Au début du mois de mars 1871, les ouvriers maçons qui viennent chaque année de la Creuse travailler sur les chantiers parisiens arrivent dans une ville assiégée. Napoléon III et ses généraux ont perdu la guerre contre les Prussiens. Le 2 mars, les troupes de Bismarck défilent sur les Champs-Élysées tandis que Paris indigné se couvre de drapeaux noirs. La plupart des chantiers sont arrêtés. Dans les semaines qui suivent leur arrivée, les migrants s’engagent, comme les ouvriers parisiens, dans la Garde Nationale. Cette Garde Nationale qui était réservée aux classes aisées, a dû faire appel, pour les besoins de la défense, aux ouvriers et aux artisans qui se trouvent dans la capitale. Elle passe ainsi de 60 bataillons à plus de 250. Les gardes perçoivent une solde de un franc cinquante par jour et un peu plus quand ils sont mariés ou ont des enfants. Cette Garde nationale devenue populaire adopte les sentiments patriotiques des Parisiens qui désapprouvent les concessions de Thiers à la Prusse.
Le 18 mars, Thiers, président d’une assemblée dominée par les élus royalistes très hostiles à la population parisienne, organise une véritable provocation en tentant de voler les canons de la Garde Nationale et en décidant la suppression de la solde.

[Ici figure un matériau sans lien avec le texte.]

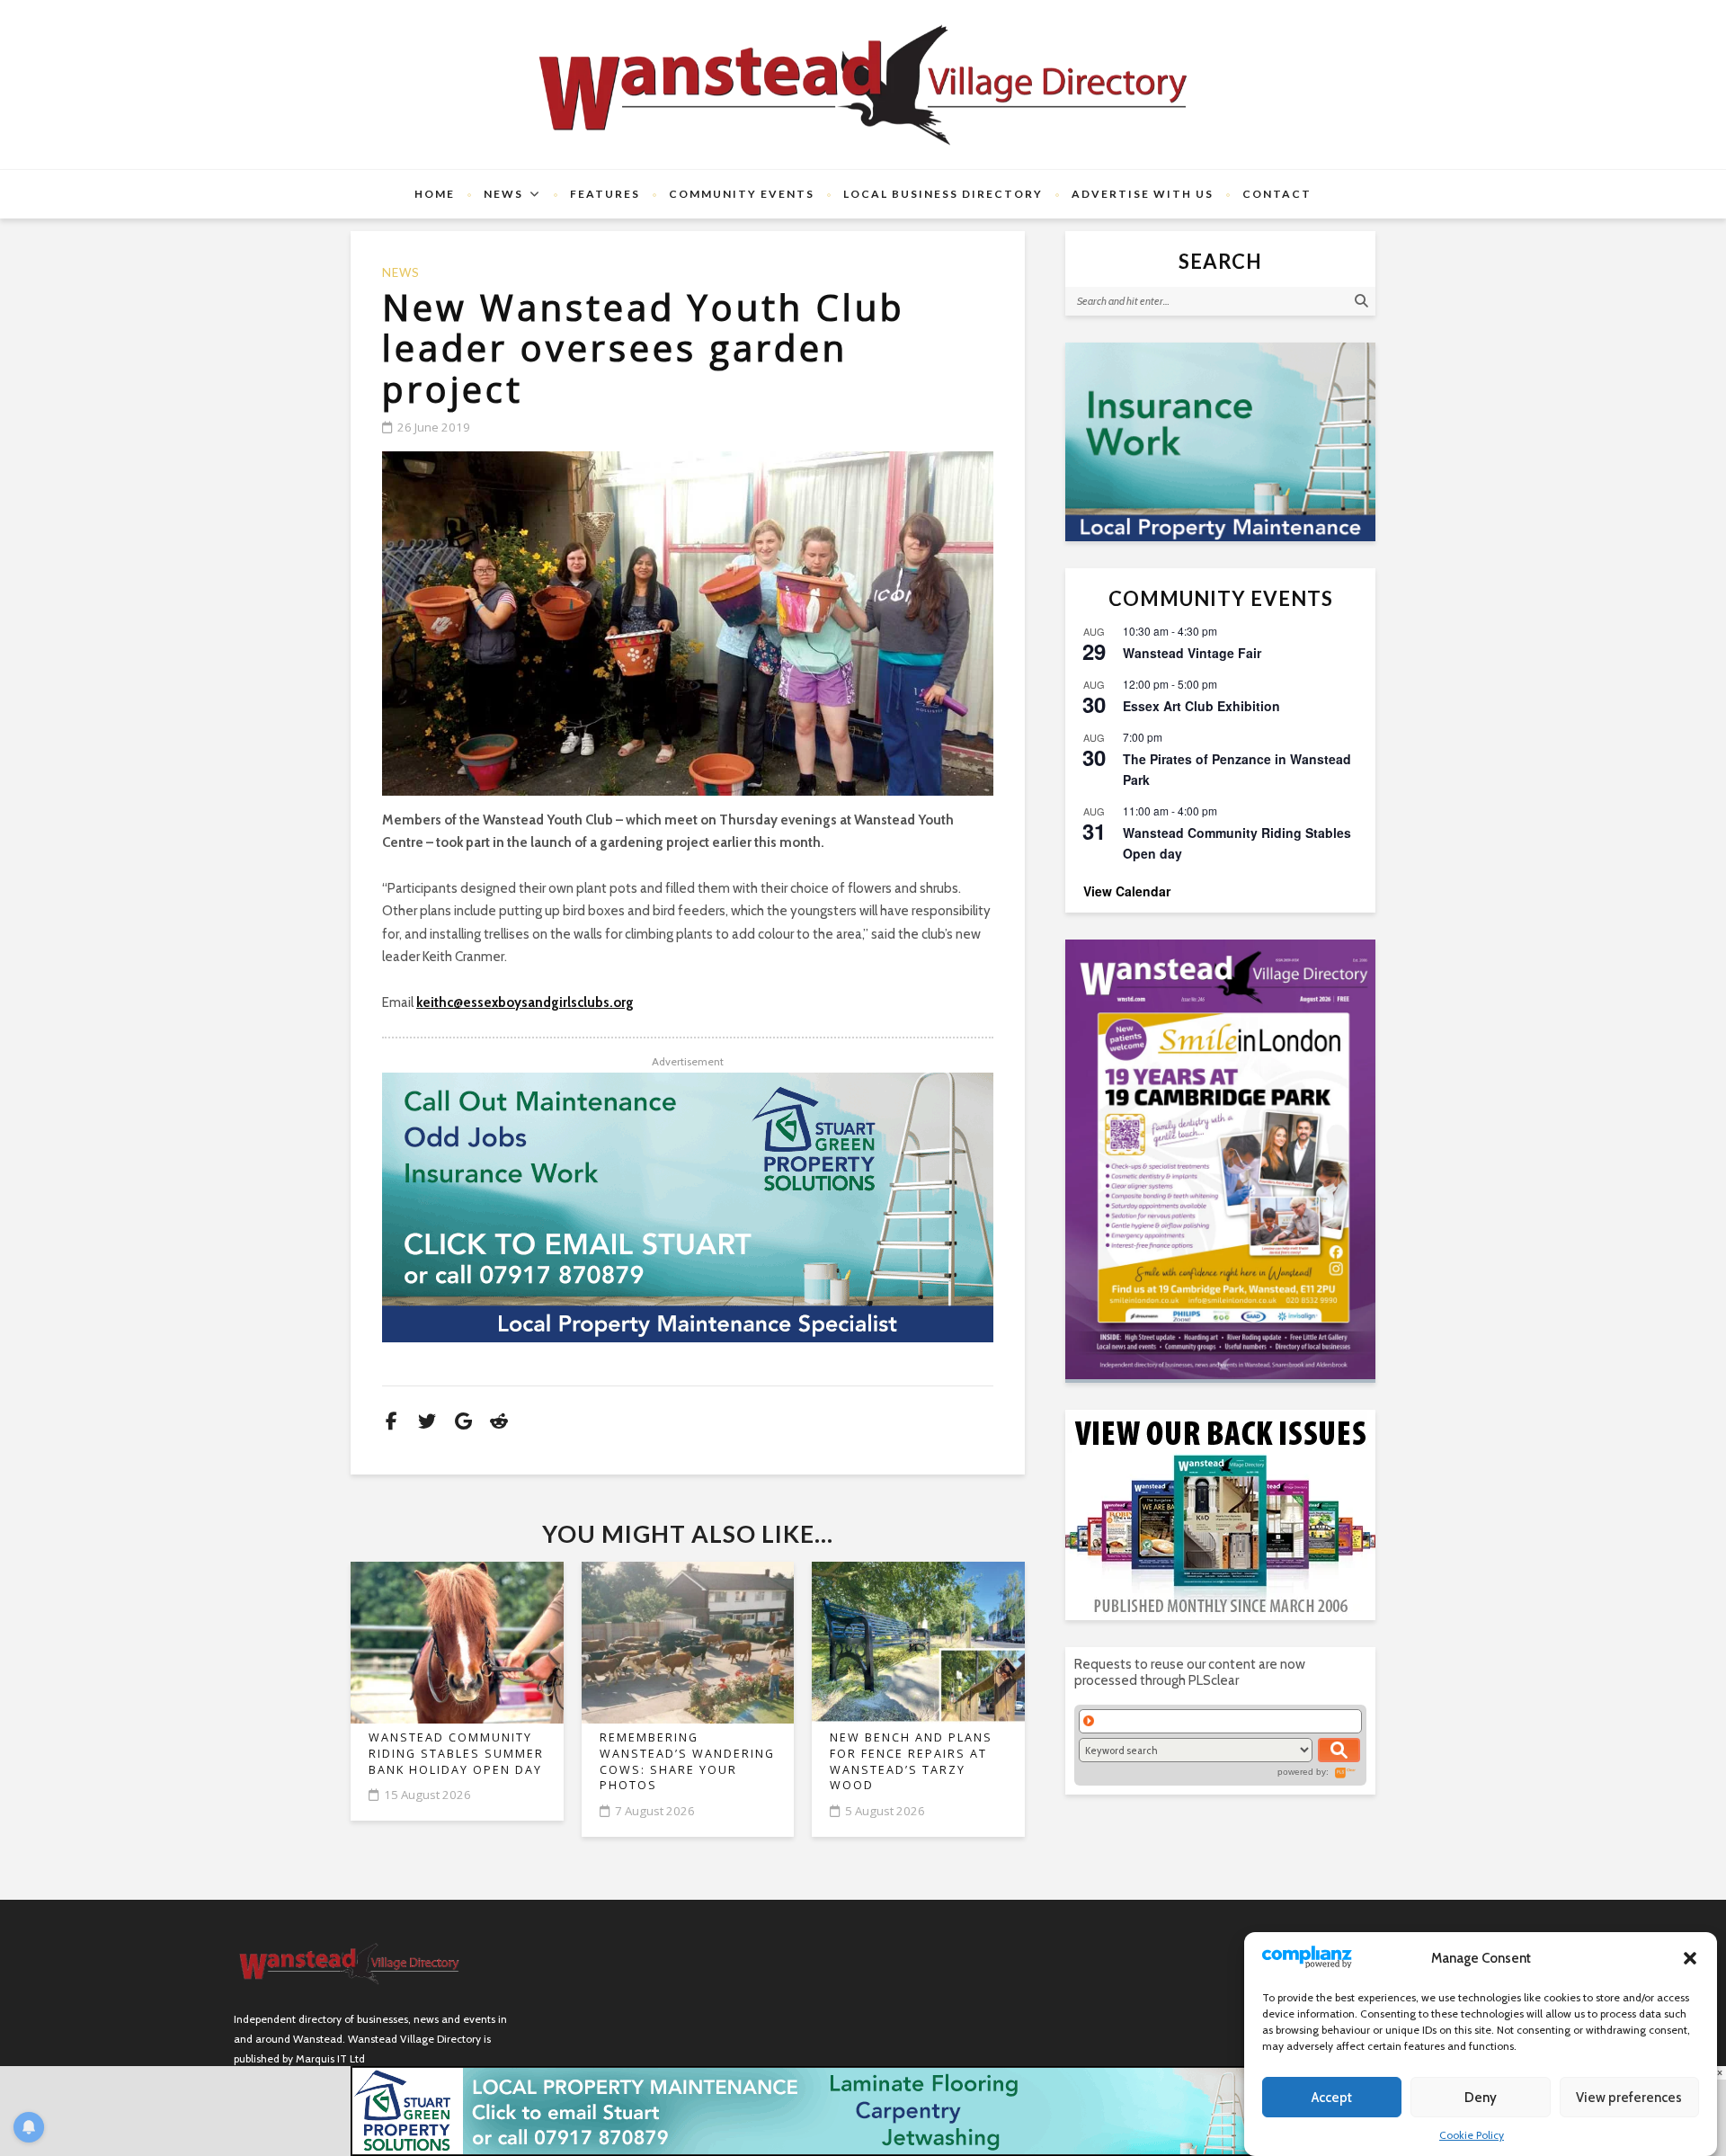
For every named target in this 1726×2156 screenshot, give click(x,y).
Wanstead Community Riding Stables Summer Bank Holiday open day (456, 1753)
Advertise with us (1143, 193)
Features (605, 193)
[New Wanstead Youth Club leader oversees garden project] (687, 623)
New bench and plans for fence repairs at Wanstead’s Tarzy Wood (911, 1761)
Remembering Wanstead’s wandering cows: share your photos (687, 1761)
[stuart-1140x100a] (863, 2110)
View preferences (1629, 2097)
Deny (1480, 2097)
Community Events (741, 193)
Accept (1332, 2097)
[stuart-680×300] (687, 1207)
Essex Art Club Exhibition (1201, 706)
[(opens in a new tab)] (1220, 1159)
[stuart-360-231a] (1220, 442)
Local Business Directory (943, 193)
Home (434, 193)
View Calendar (1126, 891)
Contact (1277, 193)
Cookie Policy (1471, 2135)
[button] (1690, 1958)
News (503, 193)
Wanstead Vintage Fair (1192, 653)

On connaît la suite : la révolte du peuple parisien, la fuite à Versailles de Thiers qui reconstituera, avec la complicité de Bismarck, une armée de 150 000 hommes dans l’intention d’attaquer Paris rebelle et patriote. Devant cette impossibilité de concilier l’assemblée de Versailles et Paris, le Comité central de la Garde nationale propose des élections le 26 mars pour désigner le conseil de la commune de Paris. Dans l’intervalle du 18 au 28 mars, date de proclamation de La Commune, c’est ce Comité central de la Garde nationale qui gère les affaires de la capitale.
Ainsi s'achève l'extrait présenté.